Within the GI community, NOTES or derivatives of it are being touted as the newest frontier in minimally invasive surgery.

Anterior Spine Surgery Through a Natural Orifice

Dr. Sang-Hyeop Jeon of Wooridul Spine Hospital, Korea, has performed anterior spine surgeries (e.g., ALIF, TDR, etc.) using the NOTES approach. He posted a video of his surgeries on YouTube last year.

The patent holders of spine surgery performed through a natural orifice are Raymond Cloutier and Larry Hickey.

Here is an excerpt from their primary patent (submitted November 17, 2011 and issued March 17, 2015):

“A type of minimally invasive surgery that is being developed currently involves using naturally occurring orifices to access internal cavities and organs within subjects. Natural orifice transluminal endoscope surgery (“NOTES”) uses natural orifices to access, for example, the abdomen. This obviously has even greater benefits in that at least one fewer artificially created surgical opening is required to conduct a minimally invasive surgery, and thus reduced trauma to the subject. A further practical consequence and advantage of using NOTES is that fewer surgeons may be required to perform the actual procedure. Currently an access surgeon is needed during certain surgical procedures in order to assist a primary surgeon tasked with conducting the actual procedure.

In some embodiments, a method may include positioning at least a portion of at least one surgical instrument in at least one naturally occurring orifice of a human by a user. In some embodiments, a method may include accessing an interior space of the human using at least one of the surgical instruments. The method may include performing at least a portion of a spinal surgical procedure using at least one of the surgical instruments positioned in at least one of the naturally occurring orifices of the human. In some embodiments, the method may include removing at least one of the surgical instruments from at least one of the naturally occurring orifices upon completion of at least a portion of the spinal surgical procedure.

The phrase “naturally occurring orifice” as used herein generally refers to any opening in a subject which occurs naturally (i.e., not created by a surgeon) including, but not limited to, an umbilical orifice, a vaginal orifice, a rectal orifice, an esophageal orifice, or a nasal orifice.”

Setting Standards for the NOTES Approach

Recognizing that this approach could attract substantial interest among surgeons, the American Society for Gastrointestinal Endoscopy (ASGE) and the Society of American Gastrointestinal and Endoscopic Surgeons (SAGES) organized a working group of surgeons and gastroenterologists in 2006 to develop standards for the practice of this emerging technique.

This group is known as the Natural Orifice Surgery Consortium for Assessment and Research – NOSCAR (No Scar, get it?).

NOSCAR issued a NOTES White Paper in two medical journals in May 2006. The paper identified the major areas of research needed to be addressed before NOTES can become a viable clinical application for human patients.
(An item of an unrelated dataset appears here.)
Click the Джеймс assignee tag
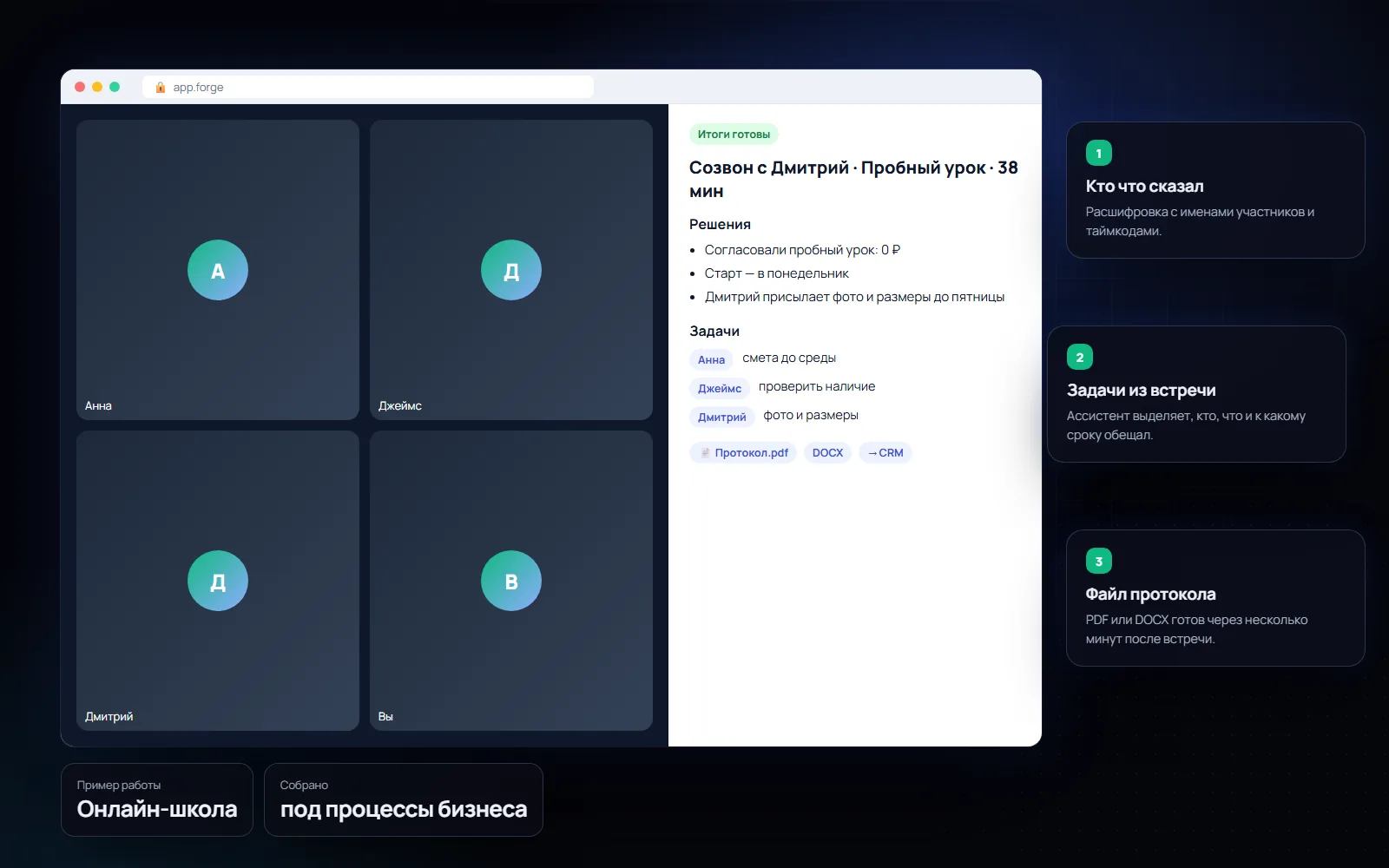Image resolution: width=1389 pixels, height=868 pixels. (x=720, y=388)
These areas included development of a reliable closure technique for the internal incision, prevention of infection, and creation of advanced endoscopic surgical tools.
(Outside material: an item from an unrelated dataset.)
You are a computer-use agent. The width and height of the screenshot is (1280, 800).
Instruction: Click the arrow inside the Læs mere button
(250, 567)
Here is the citation for NOSCAR’s white paper: Surg Endosc (2006) 20: 329–333 Gastrointestinal Endoscopy: Volume 63, No.2; 2006

The Future of Natural Orifice Surgery

According to one of the inventors of NOTES for spine surgery, Raymond Cloutier, his approach will likely have several clear advantages over current spine surgery methods based on outcome studies for other types of NOTES surgeries that demonstrate:

  • Lower pain scores and quicker return to work
  • Shorter time to return to normal activities
  • Reduced OR time
  • High levels of patient acceptance since their perception is that it provides reduced recovery time and postoperative pain and improved cosmetics (no abdominal scars).

Could natural orifice surgery become the next wave of procedural innovation in spine?

At a time when many industry veterans are bemoaning the lack of innovation, here comes an unexpected or surprising but entirely reasonable approach which could certainly drive instrument innovation and create, who knows, a spine procedural revolution comparable to the lateral approaches.